Objective Activated matrix metalloproteinase-9 (MMP9), a collagenase, promotes cardiac remodeling leading to dysfunction. MMP9 is secreted by a wide variety of cells including cardiomyocytes. Although the role of MMP9 secreted from leukocytes and fibroblasts have been studied, very little is known about the role of cardiomyocyte-specific MMP9. Hypothesis Cardiomyocyte-specific MMP9 overexpression induces cardiac remodeling. Materials and Methods We have developed a novel cardiomyocytes-specific MMP9 transgenic (M9Tg) mouse strain. We used alpha-myosin heavy chain promoter and knocked in MMP9 gene using CRISPR-Cas9 method. After validation through genotyping, we performed gravimetric analyses and evaluated cardiac function by M-Mode echocardiography (short-axis), and hemodynamic changes by pressure-volume loop (open-chest, 4mm catheter, Transonic) studies.
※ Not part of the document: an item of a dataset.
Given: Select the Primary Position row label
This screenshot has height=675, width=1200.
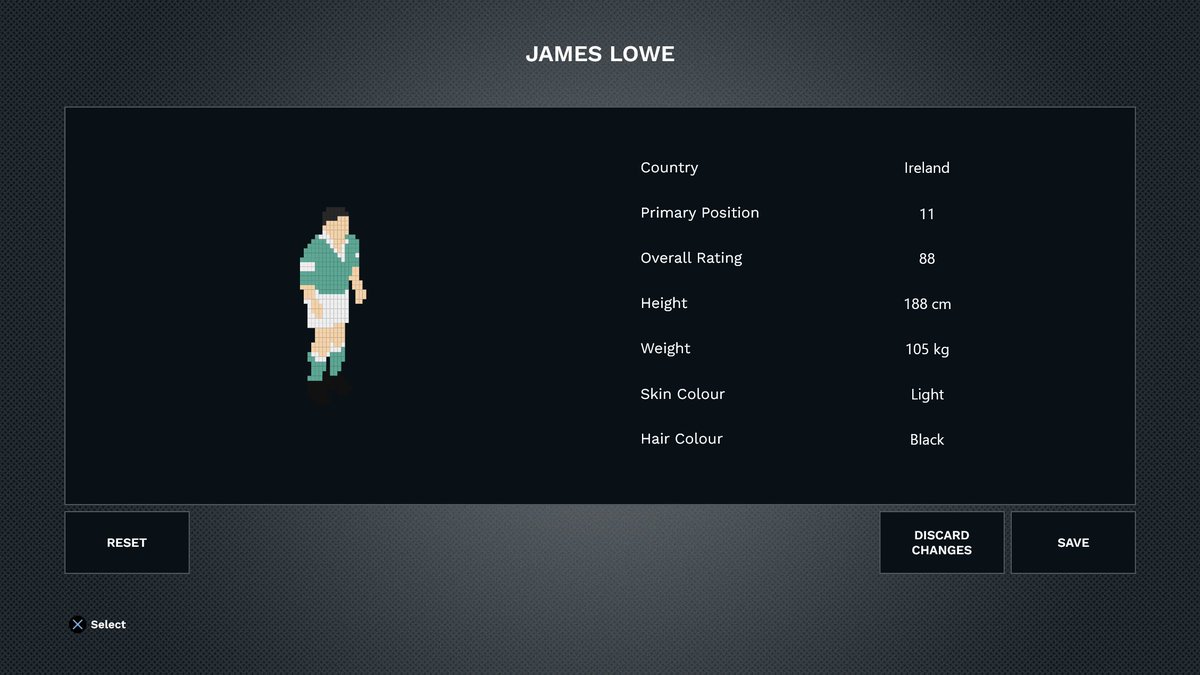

Results Eighteen-week old male M9Tg mice had a higher body weight and other organ's weight compared to the sibling WT. In four mice, the comparison of M9Tg/WT: body weight (g) = 26.8/24.8, heart weight (mg) = 119.0/107.0, Liver (mg) = 1309.5/1203.3, Kidney (mg) = 159.6/141.6, lung (mg) = 154.8/141.3). There was no significant change in the size of these organs relative to their body weight in M9Tg mice. The M-mode echocardiography analysis of three mice showed a decrease in cardiac output (WT= 15.8 ± 1.1, M9Tg =13.5 ± 0.8, P= 0.038) and a trend of decrease in fractional shortening (WT =27.4 ± 3.6, M9Tg = 24.9 ± 2.0, P = 0.231) and an increase in left ventricular mass (WT = 75.1 ± 4.1, M9Tg = 80.5 ± 3.8, P = 0.12). The pressure-volume loop study with two WT and three M9Tg mice showed an increase in dp/dt max (average, WT =5881.5, M9Tg = 7211.3 mmHg/s) and decrease in end systolic volume (WT = 22.1, M9Tg = 17.4 µL), suggesting a potential increase in cardiac contractility. Conclusion Cardiomyocyte-specific overexpression of MMP9 potentially increased left ventricular mass and cardiac contractility without altering fractional shortening. Further studies are ongoing to increase the sample size and examine the changes in the heart at the histological and molecular levels.